Set task - Copy the lines of the data that follows, starting with the line containing "You are a GUI" and continuing through the end of the data, with both ends included. Leave the pictures out of your answer.

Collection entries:
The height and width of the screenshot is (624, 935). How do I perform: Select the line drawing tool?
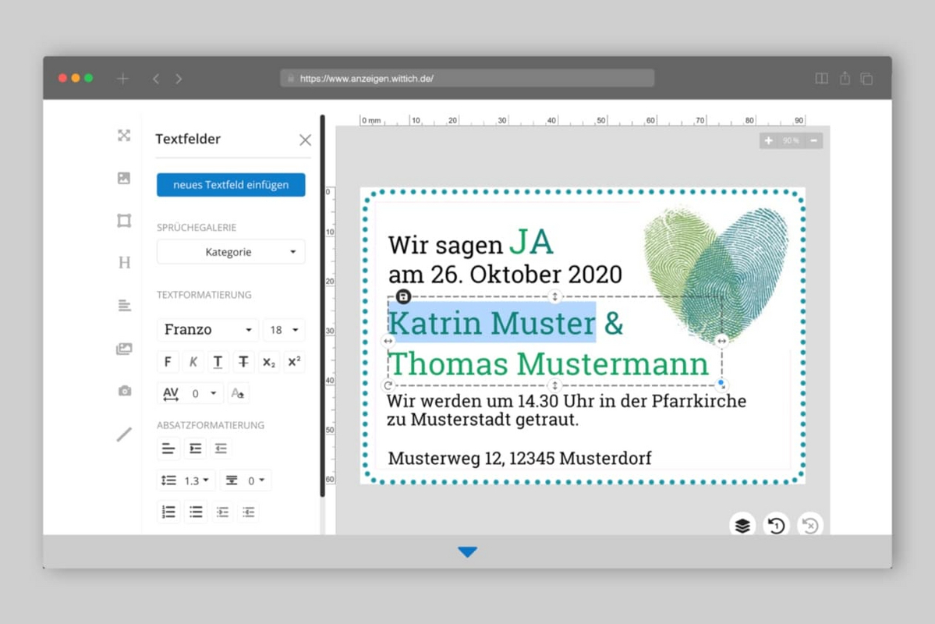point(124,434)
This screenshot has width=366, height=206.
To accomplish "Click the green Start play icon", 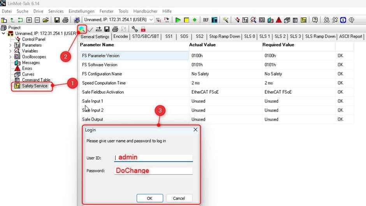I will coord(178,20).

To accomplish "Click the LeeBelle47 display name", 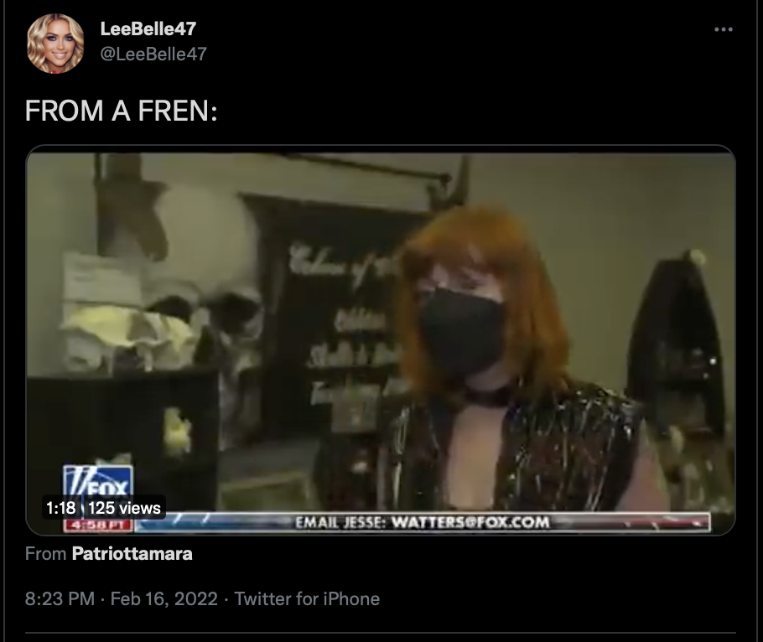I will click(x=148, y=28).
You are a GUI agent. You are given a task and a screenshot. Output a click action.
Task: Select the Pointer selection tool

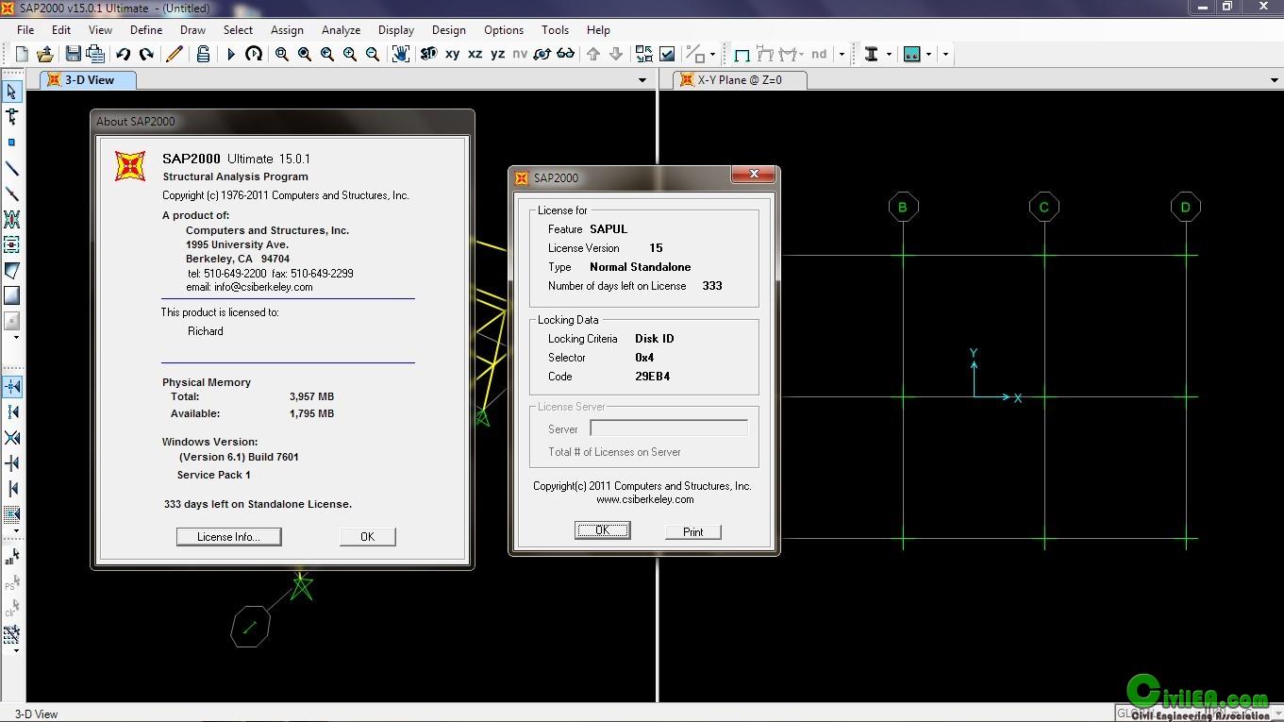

Output for this exercise -
You are a GUI agent. You are given a task and a screenshot. Output a click action.
Task: Select the Pointer selection tool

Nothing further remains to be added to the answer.